Text to read:
— BEGIN —

Topic: What are some good early game barter items?  (Read 7992 times)


« on: March 09, 2019, 03:10:15 AM »
I used to use the board method until I got a couple decent tools but it doesn’t seem like this works anymore. Are fox traps or wood cups viable? Thanks for any info all!

Tom H

« Reply #1 on: March 09, 2019, 05:30:51 AM »
Early on, there isn't much that you can make that the villagers consider valuable. Depending on the type of PC you create, some cannot actually make anything! I've played PCs that took two days just to make a simple shelter! And, they had not the simple skill of making a javelin!

However, assuming moderate skill in woodworking, the easiest items I can think of are Fine clubs and Decent javelins. My new PCs usually start off by trading up their minimal possessions, e.g., some clothing, some javelins, and clubs, for an improved ax, or a spear, or bow. I'll always trade for a cord or loop snare, which they trade for a couple of pieces of dried meat, or a javelin. Ropes, needed for a raft, can be had for about 3-4 javelins.

Once you get a good kill, the dried meat or even raw meat is good for a lot of items that you'll covet.

I strongly suggest that your new PC accomplish the missions and receive the free hand ax and fishing pole. The ax will be useful in trading up, while the pole will be vital in keeping food on the table.

Paw board traps, yes, they are good trade items. The problem is that they are labor intensive> Fell a tree, make boards, make traps. Early on, it's tough enough finding food, eh? Without specific tools, every step becomes more time-consuming, whereas a handful of javelins can usually be made while performing the rudimentary missions.

In my experience, the number one method to good, early trading is to kill a Njerp! Honestly, that's a single action that breaks the poverty logjam. The second best is the kill of a large animal.

« Reply #2 on: March 09, 2019, 05:31:10 AM »

— END —

Given data:
— BEGIN —

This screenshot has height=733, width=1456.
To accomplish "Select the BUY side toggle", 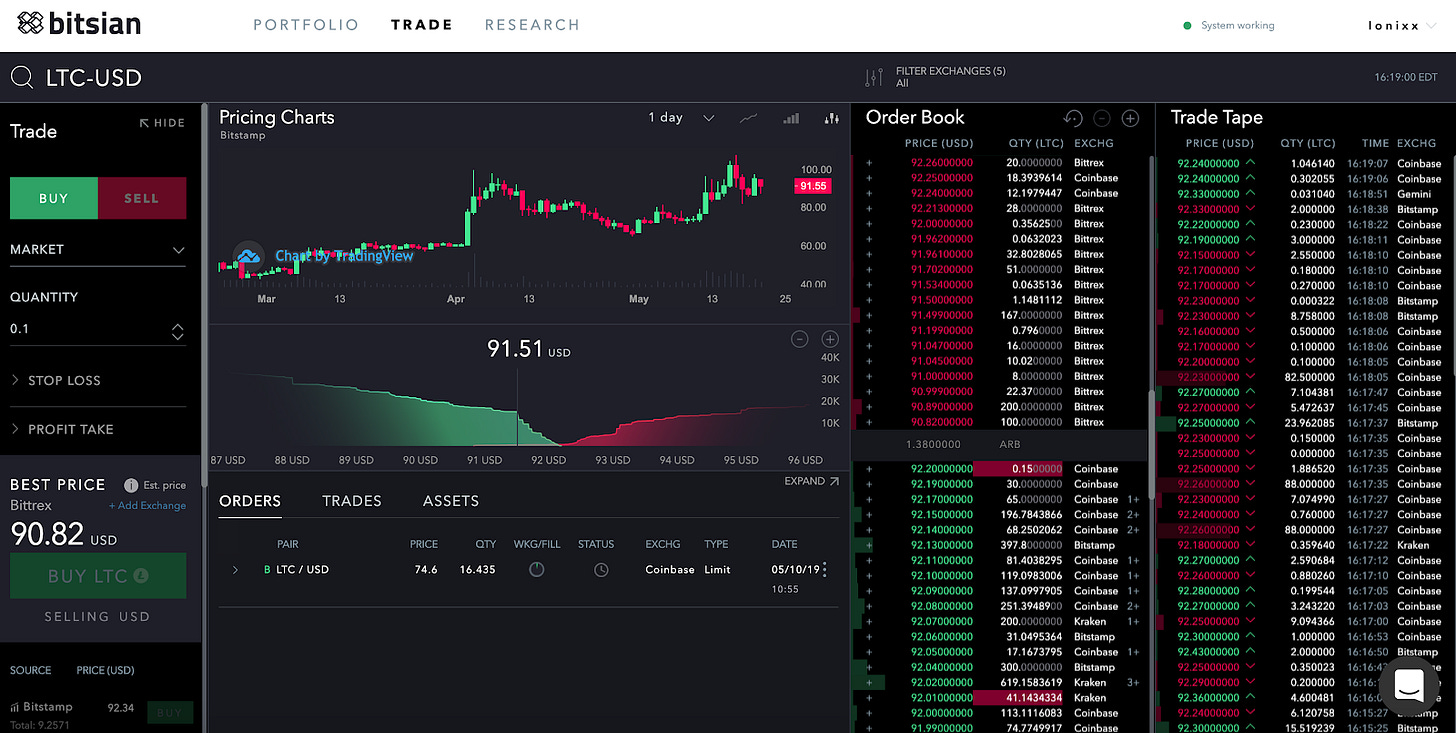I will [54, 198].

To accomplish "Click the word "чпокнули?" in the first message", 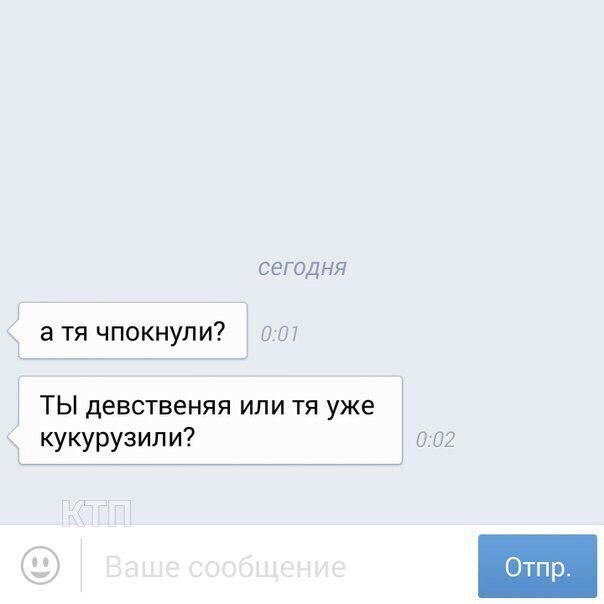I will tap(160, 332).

— END —

Short task: Continue the forum thread about early-game barter items from where it stops.

Output below:
Bowls, cups, paw boards, and javelins. You can also set small deadfall traps which don't require cords to get food, furs, or leather.

Prioritise the tools which would allow you to hunt, fish, or craft effectively.

« Reply #3 on: March 09, 2019, 05:38:34 AM »
If you want to kill njerps, do take note:
1) Ensure the njerp doesn't have arrows.
2) Have at least 7 javelins, and at least 50 in spears.
3) Don't bring non combat items. Drop them before zooming in
4) Kite the njerp! If you miss from two tiles away, and the njerp is closing in, wield the javelin and keep retreating.


« Reply #4 on: March 09, 2019, 09:56:13 AM »
I'm generally trying to go along the self sufficiency route with trading limited to items that can't be produced, and on that path the meat from the first big kill is useful. You can't eat all that meat anyway before it goes bad, so I tend to roast it and haul it to the nearest village to trade for some essential item(s). The same goes for further kills until I get the resources (a "sauna" and cords) to preserve the meat for my own character's use (I know you can use a real sauna in a village to smoke meat, but I've never done that).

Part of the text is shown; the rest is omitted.